§ **TASK A**
Decide whether each statement agrees with the light-trapping excerpt, answering yes or no and quoting the deciding words: (i) the cell used to optimize the texture parameter has cones on both the front and rear surfaces; (ii) the rear-grating cell has cones with a pitch of 750 nm; (iii) the grating-free cell has a corrugated Ag back-reflector.
§ **TASK B**
Write out the light-trapping excerpt from "Keywords: light-trapping; nano-photonics;" to "of Reference [26]).", changing nothing.

§ **EXCERPT**
Keywords: light-trapping; nano-photonics; scattering; solar cell.

Figure 1

Photon absorption length as a function of wavelength for crystalline silicon (c-Si) and nano- crystalline silicon (nc-Si) (using the complex refractive index (n, k) parameters of Reference [26]).

Figure 2

Proposed solar architecture consists of thin flat spacer titanium dioxide (TiO₂) layers on the front and rear surfaces of silicon, nanocone gratings on both sides with optimized pitch and height, and rear cones are surrounded by Ag metal reflector.

Figure 3

(a) Cell structure used for optimization of texture parameter using simulations. The structure consists of thin flat TiO₂ layers on the front and rear surfaces of flat silicon (1 μm). The cones are only on the front surface without rear cones and Ag metal reflector; (b) Weighted absorption, <A_w> and (c) Short-circuit current density, J_SC, as a function of cone height for different pitch values. Figure shows optimum pitch >750 nm and cone height >500 nm with an increasing trend of tolerance of optimum cone height at larger pitch.

Figure 4

Sequence of light trapping structures on flat silicon. (a) Grating-free cell with thin layers of 60 and 50 nm on front and rear surface, respectively, and flat Ag back-reflector; (b) Front-grating cell with only front cones of height of 600 nm and a pitch of 750 nm and flat Ag back-reflector; (c) Rear-grating cell with only rear cones of height of 200 nm and a pitch of 750 nm and corrugated Ag back-reflector; (d) Dual-grating cell with a combination of front and rear cones with optimized parameters used in ‘b’ and ‘c’ with corrugated Ag back-reflector.

§ **RECORDS SUPPLIED**
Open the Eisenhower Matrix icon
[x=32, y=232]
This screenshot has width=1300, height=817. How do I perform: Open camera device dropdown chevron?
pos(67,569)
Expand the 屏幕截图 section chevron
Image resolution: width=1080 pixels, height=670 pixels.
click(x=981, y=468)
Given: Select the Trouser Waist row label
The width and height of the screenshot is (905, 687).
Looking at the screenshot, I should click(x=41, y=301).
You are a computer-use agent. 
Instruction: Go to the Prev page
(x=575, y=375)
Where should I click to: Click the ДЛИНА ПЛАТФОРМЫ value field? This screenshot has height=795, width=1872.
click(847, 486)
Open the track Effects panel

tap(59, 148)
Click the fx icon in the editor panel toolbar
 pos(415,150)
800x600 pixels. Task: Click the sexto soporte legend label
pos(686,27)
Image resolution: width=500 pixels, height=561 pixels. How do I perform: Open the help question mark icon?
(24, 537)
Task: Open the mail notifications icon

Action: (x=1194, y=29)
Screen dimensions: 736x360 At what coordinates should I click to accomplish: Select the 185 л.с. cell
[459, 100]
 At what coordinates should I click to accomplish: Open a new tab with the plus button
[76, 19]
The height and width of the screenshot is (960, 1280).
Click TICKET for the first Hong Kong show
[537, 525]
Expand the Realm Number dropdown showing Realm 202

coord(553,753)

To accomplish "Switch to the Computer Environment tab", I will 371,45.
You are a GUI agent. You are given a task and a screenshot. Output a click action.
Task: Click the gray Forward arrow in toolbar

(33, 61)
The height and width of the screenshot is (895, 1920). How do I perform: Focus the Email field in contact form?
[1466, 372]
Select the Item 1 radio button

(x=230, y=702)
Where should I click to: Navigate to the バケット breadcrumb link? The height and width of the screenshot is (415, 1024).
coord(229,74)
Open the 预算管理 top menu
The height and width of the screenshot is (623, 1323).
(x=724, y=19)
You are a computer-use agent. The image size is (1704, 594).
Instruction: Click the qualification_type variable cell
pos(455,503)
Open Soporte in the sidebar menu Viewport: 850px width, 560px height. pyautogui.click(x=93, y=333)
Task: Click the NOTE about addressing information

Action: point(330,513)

§ **EXERCISE RESULT A**
(i) No: "The cones are only on the front surface without rear cones and Ag metal reflector"
(ii) Yes: "Rear-grating cell with only rear cones of height of 200 nm and a pitch of 750 nm"
(iii) No: "Grating-free cell with thin layers of 60 and 50 nm on front and rear surface, respectively, and flat Ag back-reflector"

§ **EXERCISE RESULT B**
Keywords: light-trapping; nano-photonics; scattering; solar cell.

Figure 1

Photon absorption length as a function of wavelength for crystalline silicon (c-Si) and nano- crystalline silicon (nc-Si) (using the complex refractive index (n, k) parameters of Reference [26]).